One thing OptionsAlpha drives home, and I've certainly experienced, is being on the selling side of high IV is the long term money maker. With earnings not too far away, and IV really high, selling puts/calls looks like the better plan.
I'd like to add some context to this, at least the way that I see it. I agree with OA as long as we're talking exclusively about options - selling high IV options is the reliable long term money maker, over buying options.
But I also believe, more strategically, that although it is capital intensive, buy and hold is the serious long term money maker.
So I see these two approaches as complementary, but after 8 years of buy and hold and 1 month of the wheel, I've got a LOT of trades to get right on the wheel to come anywhere close to the results I've gotten from buy and hold.
I have an example from my own life.
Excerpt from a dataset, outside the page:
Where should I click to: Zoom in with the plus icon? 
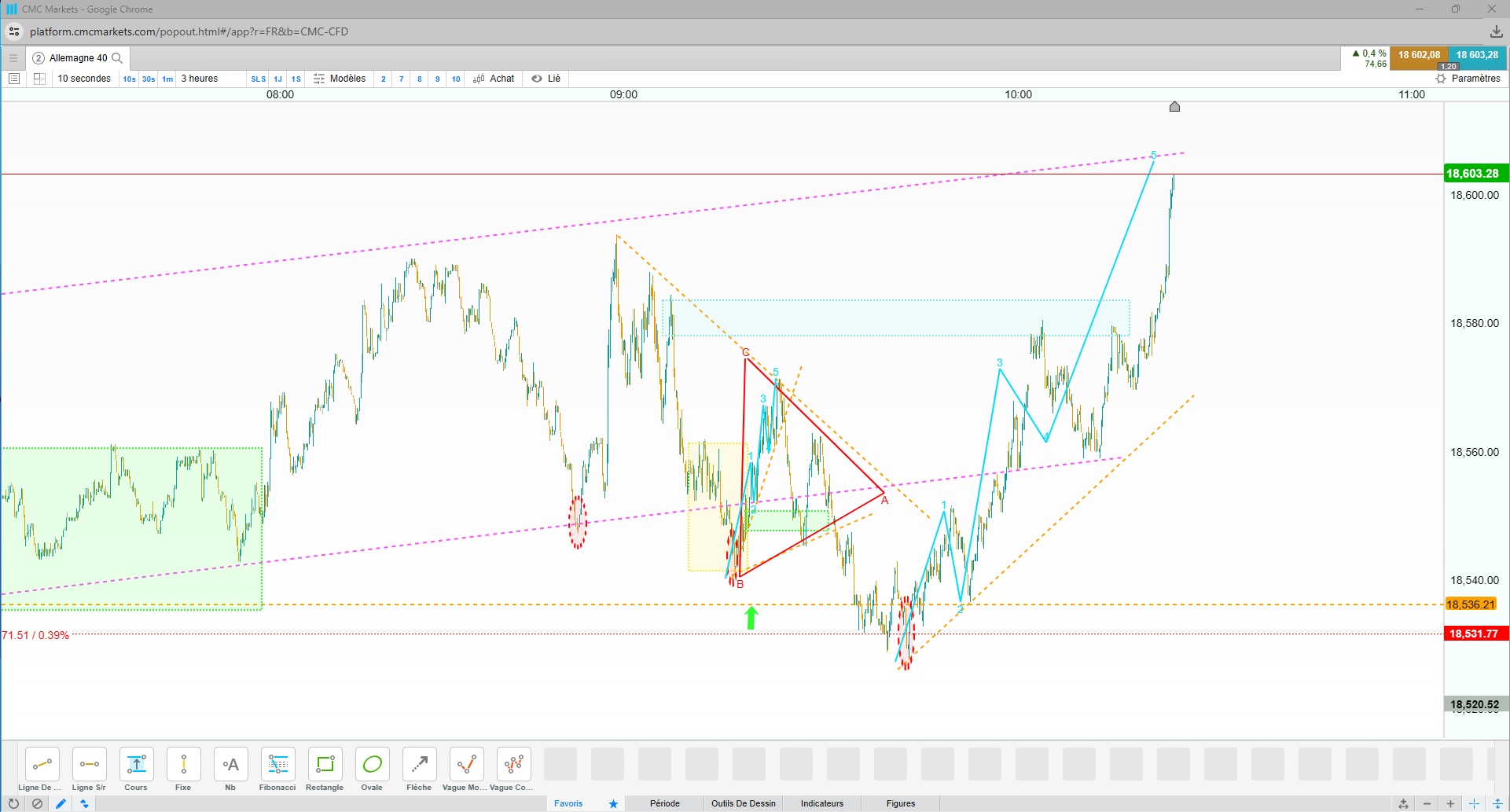pyautogui.click(x=1450, y=803)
I sold some puts back in 2012 on TSLA - $29 put for $1.70. Thankfully, it finished ITM and I acquired shares at 27.30. I still have those shares, and those shares today represent something like 20% of my portfolio. For added luck, without planning it one way or the other, I sold those puts in a Roth IRA, so I won't even be paying taxes on the ~30x they've appreciated.
My point here is that I see the wheel as complementary to a long term buy and hold investment in TSLA. Part of that complementary idea is that I follow Tesla (mostly) and TSLA very closely (roughly all my eggs in this basket and I watch it very closely). If I didn't have long term buy and hold shares, I would either be concentrating on acquiring those, or I'd at least be concentrating on using the profits from this to start acquiring some long term buy and hold shares.
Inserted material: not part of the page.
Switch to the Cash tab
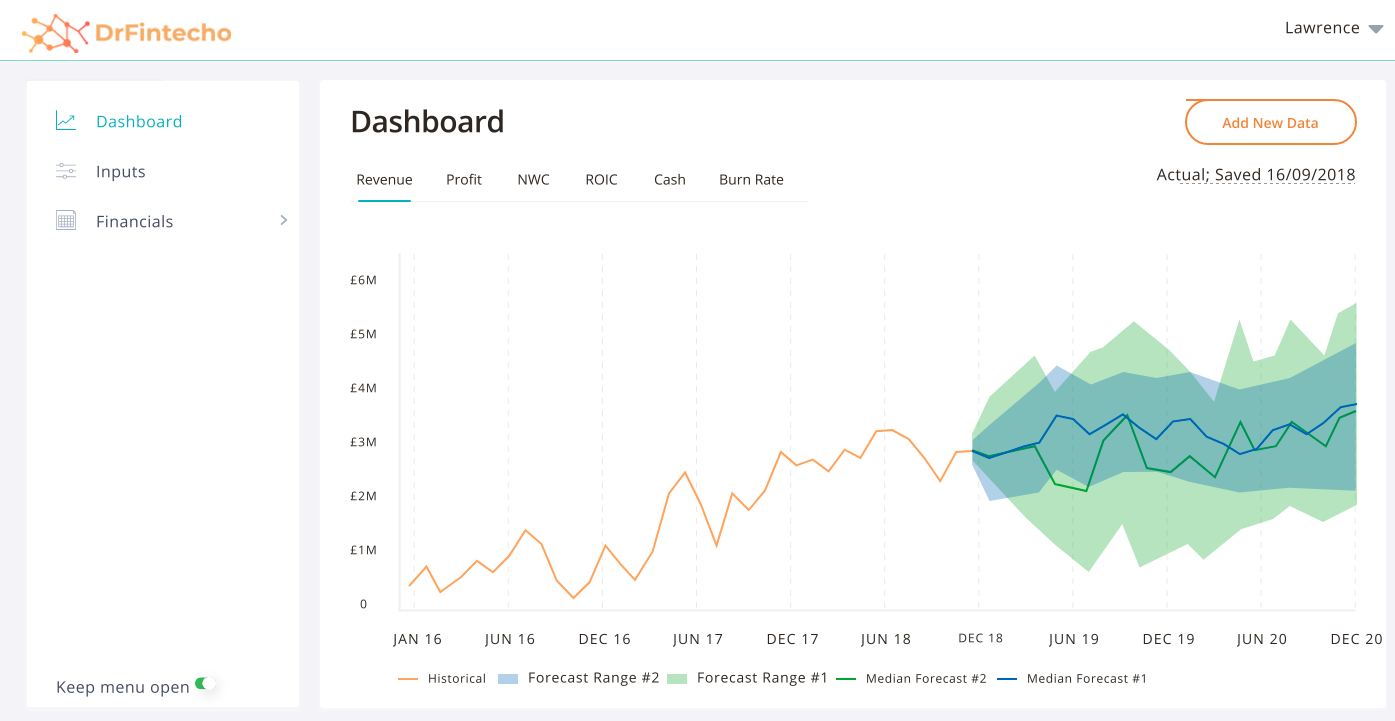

Because I follow Tesla and TSLA closely, that gives me additional knowledge that isn't widely available, when I'm figuring out which strikes to sell, and when to just stop selling options entirely. I personally wouldn't apply this option strategy to anything else - because I don't know anything else well enough to know that I'm ready to buy even when it drops by 1/2.
I've also begun selling calls against those long term buy and hold shares. That's one reason I go much further out on the call side, even though it results in lower premiums. I also do a 'strategy check' if you will with each sale. Not just 'does this trade satisfy my tactical approach' (which I've begun developing in more detail in recent posts), but also a tail risk evaluation that comes from the strategy check. Will I be ok with a huge move up or down that results not just in ITM, but going beyond in a big way?
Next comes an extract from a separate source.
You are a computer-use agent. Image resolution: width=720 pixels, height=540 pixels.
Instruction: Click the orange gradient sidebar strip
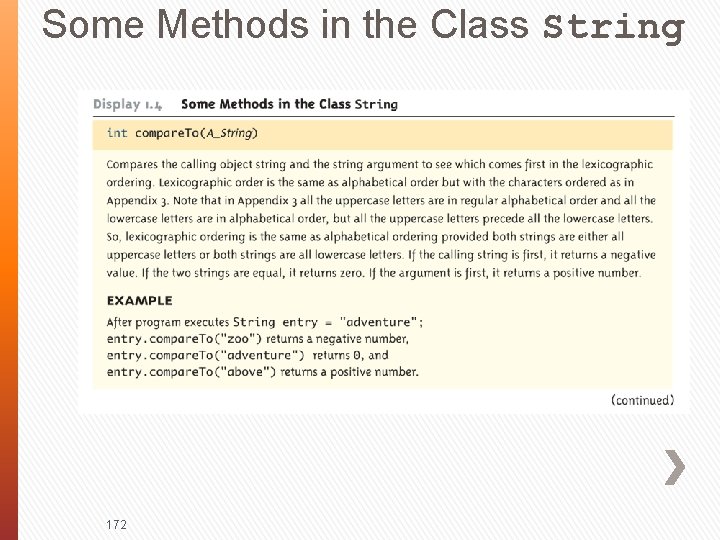click(9, 270)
As an example, if TSLA trades back down to $400, I would probably find weekly calls around $600 or maybe $700 that sell for my target covered call range. Those calls will fail my strategy check though - if the stock runs up to $950 as it did a half year ago and I lost the shares at $600, then I would have a hard time looking at myself in the mirror. Ergo - don't sell those calls. I might still sell the $1000 strike calls, knowing perfectly well that there's very little money in doing so. And I might just stop selling calls at all until the share price recovers.
(On the downside, I'm more likely to get more and more aggressive in my put sales, daring the share price to drop low enough for me to get assigned. Go ahead - assign me shares at $200! I dare you! Heck - I double dog dare you! I don't expect the market to be so accommodating)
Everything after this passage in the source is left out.